Return, from the data below, each line that contains the word "agent".

#####

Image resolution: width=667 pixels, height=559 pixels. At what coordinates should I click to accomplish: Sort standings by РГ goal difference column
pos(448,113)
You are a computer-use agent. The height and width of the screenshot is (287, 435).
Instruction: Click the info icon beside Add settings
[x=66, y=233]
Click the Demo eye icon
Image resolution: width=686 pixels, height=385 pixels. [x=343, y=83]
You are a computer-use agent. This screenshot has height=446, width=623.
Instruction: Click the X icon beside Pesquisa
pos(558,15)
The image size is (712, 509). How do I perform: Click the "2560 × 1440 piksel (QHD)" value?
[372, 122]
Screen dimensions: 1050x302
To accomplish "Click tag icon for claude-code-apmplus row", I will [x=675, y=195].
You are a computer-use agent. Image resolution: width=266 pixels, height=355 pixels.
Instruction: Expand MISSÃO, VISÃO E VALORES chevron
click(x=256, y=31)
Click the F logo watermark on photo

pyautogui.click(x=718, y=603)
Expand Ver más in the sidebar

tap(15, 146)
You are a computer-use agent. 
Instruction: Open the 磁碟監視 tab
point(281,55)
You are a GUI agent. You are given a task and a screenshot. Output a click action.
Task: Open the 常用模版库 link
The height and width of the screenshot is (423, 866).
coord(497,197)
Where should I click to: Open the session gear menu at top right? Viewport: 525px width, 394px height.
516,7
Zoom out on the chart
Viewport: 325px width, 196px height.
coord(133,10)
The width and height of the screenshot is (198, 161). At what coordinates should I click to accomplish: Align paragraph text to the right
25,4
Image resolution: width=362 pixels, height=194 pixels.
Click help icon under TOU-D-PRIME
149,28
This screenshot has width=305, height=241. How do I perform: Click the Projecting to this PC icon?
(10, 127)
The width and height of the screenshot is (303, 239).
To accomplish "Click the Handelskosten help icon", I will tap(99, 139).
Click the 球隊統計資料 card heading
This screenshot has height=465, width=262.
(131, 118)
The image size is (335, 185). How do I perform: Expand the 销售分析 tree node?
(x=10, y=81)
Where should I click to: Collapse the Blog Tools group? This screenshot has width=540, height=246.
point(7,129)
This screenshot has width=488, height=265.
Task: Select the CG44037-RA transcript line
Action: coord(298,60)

#####

→ **RESPONSE TO THIS TASK**:
You are a computer-use agent. The height and width of the screenshot is (287, 435).
You are a computer-use agent. This screenshot has height=446, width=623.
You are a computer-use agent. Image resolution: width=266 pixels, height=355 pixels.
You are a computer-use agent. 
You are a GUI agent. You are given a task and a screenshot. Output a click action.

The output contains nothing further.